When I started this blog three years ago, I didn’t know what I wanted to blog about.
I thought a combination of politics, poetry, LGBT, writing and food would be a good mix. I guess the food eventually won out. Somewhere along the way, food photography entered the picture. As time progressed, my photography skills improved [i.e., not as much flash photography, more use of natural light]. I’m still not satisfied with things on that end. For instance, when I’m eating out, I can’t take a picture in a low-light setting to save my life so I usually miss out on some great shots. I guess that’s a goal for the future.
I recognize that this here blog thingy isn’t well known. Very likely that’s because I haven’t networked as much compared to some folks on my blogroll. And I still have to get over my fear of Facebook.
So you can imagine my surprise when Kaela of Local Kitchen gave me a One Lovely Blog award. That’s the first time I’ve ever won a blog award of sorts. The 10 blog thing might take some thought so I’m afraid I’m going to have to sit on that for a bit while I sort things out.
In the meantime, here’s some [food] eye candy:
Sheep’s milk ricotta gnocchi with chanterelle mushrooms, zucchini and nasturtium flowers
The gnocchi from two weeks ago was such a hit that I think it’s earned a permanent place in my repertoire. There’s a lightness and a subtlety that comes from the ricotta. Potato-based gnocchi [while good in its own right when made well] just doesn’t compare.
If you can’t find chanterelles, use regular supermarket button mushrooms.
If you live in New York City, nasturtium flowers can be found at Union Square Greenmarket on Saturdays. Fresh chives are a good substitute.
1 clove garlic, sliced thinly
1/2 large zucchini, sliced into matchsticks
kosher salt, to taste
freshly milled black pepper, to taste
fresh thyme, chopped
4 or 5 nasturtium petals, chopped
Ideally you’ll want the ingredients prepped ahead of time. As the gnocchi cooks, make the sauce.
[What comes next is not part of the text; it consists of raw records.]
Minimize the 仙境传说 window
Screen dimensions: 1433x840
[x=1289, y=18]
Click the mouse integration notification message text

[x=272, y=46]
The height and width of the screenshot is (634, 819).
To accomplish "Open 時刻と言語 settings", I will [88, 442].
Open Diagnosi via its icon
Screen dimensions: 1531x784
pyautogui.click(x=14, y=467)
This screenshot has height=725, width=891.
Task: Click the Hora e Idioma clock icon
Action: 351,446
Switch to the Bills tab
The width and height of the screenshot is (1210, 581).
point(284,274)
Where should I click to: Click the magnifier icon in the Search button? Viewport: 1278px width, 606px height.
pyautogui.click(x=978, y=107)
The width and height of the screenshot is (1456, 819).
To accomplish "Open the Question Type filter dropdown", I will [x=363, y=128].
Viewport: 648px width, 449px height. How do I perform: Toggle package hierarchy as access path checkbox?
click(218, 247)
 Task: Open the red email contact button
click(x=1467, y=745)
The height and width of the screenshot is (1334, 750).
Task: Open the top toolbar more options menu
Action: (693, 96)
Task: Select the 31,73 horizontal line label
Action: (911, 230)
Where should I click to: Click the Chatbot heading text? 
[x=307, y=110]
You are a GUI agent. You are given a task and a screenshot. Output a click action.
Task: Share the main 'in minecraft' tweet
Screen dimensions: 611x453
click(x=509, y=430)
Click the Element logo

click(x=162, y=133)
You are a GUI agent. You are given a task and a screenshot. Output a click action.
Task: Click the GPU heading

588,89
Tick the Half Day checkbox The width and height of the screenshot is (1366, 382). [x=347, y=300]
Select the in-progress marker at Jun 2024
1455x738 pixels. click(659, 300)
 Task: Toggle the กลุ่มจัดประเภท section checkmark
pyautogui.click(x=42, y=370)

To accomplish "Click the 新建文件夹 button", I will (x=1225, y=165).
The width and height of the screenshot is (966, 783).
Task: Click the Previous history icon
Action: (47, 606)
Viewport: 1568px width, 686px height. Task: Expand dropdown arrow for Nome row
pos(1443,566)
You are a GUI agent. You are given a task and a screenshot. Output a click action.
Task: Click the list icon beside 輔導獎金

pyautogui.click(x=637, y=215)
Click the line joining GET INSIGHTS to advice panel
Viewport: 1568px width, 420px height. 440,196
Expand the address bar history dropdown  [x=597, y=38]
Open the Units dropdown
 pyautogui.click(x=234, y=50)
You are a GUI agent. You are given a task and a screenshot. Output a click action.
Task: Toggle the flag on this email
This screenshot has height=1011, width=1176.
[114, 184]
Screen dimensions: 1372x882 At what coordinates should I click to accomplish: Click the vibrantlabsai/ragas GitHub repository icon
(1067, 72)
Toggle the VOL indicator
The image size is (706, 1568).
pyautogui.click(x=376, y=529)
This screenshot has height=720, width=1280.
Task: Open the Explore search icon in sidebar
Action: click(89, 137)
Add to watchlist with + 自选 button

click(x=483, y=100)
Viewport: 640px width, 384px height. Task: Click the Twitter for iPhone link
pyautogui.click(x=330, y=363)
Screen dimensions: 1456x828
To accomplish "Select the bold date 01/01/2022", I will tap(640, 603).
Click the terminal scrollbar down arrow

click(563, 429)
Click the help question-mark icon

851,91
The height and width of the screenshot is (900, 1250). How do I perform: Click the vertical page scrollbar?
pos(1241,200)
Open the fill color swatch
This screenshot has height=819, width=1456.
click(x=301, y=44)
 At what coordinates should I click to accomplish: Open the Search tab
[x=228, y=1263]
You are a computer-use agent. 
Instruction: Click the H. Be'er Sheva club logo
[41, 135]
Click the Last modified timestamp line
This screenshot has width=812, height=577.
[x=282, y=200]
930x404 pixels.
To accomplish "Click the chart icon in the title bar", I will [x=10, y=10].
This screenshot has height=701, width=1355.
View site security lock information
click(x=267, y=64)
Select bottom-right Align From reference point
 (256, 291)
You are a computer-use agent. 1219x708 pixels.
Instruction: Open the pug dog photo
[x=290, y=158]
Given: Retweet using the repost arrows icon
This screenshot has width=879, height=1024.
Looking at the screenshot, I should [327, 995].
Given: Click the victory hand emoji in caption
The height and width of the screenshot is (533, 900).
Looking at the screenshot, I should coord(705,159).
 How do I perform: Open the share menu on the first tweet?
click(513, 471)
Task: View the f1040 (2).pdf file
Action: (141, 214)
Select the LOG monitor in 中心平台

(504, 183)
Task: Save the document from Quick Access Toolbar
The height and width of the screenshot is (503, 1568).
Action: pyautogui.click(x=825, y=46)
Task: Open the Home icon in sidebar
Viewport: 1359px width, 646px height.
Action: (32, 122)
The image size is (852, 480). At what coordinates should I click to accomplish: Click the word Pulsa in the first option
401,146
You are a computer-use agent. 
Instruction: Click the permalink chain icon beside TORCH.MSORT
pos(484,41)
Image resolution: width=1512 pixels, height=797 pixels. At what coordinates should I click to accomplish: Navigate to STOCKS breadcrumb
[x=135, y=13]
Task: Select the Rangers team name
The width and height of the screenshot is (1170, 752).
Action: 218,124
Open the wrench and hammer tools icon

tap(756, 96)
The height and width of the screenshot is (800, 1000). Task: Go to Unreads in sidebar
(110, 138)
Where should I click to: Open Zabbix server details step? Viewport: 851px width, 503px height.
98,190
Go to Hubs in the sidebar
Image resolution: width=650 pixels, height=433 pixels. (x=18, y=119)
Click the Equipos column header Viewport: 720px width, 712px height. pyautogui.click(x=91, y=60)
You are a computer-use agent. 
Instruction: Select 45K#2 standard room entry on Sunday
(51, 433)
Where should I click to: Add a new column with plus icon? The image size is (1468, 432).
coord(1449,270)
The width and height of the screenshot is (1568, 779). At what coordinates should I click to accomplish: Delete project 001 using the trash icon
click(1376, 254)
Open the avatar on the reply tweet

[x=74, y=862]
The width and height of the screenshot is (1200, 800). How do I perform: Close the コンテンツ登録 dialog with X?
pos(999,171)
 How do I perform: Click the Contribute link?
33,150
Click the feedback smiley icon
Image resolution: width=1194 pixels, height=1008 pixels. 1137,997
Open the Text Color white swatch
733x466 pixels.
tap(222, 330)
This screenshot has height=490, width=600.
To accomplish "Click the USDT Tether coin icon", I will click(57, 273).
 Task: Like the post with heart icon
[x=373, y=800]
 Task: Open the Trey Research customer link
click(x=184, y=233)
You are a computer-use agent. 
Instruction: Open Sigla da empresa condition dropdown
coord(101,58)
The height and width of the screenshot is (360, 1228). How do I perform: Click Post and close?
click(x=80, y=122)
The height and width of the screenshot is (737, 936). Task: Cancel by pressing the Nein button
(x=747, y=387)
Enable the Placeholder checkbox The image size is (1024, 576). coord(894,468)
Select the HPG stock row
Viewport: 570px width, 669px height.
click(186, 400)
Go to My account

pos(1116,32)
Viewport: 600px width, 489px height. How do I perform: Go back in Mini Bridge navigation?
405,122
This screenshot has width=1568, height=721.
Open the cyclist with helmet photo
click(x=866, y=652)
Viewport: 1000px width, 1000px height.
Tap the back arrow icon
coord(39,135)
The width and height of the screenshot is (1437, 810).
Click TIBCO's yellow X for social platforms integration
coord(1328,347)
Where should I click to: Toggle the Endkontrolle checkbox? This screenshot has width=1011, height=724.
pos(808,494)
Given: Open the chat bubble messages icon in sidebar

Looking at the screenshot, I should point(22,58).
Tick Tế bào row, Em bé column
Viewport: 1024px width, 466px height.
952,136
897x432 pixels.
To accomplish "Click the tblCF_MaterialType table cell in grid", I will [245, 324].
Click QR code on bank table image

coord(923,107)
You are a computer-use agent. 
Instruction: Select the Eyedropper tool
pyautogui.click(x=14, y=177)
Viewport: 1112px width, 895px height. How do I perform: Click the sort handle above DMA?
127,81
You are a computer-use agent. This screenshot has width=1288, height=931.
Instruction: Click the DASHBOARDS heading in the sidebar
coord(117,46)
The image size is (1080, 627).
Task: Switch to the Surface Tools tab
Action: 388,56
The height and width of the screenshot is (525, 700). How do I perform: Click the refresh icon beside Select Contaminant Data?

Melt butter in a large skillet over medium-low heat. Add garlic and briefly sauté, about one minute. Add zucchini and sauté until zucchini is partially softened, about two to three minutes. Add mushrooms and a scant pinch of kosher salt. Cook, stirring occasionally or until chanterelles are browned, about an additional two to three minutes. Remove from heat.
I like to add another pat of butter at this point for additional richness but the sauce is good as is.
Check seasoning. Lift gnocchi with a slotted spoon and place in individual serving plates or bowls. Spoon sauce over gnocchi. Scatter with nasturtium petals and thyme, and serve immediately.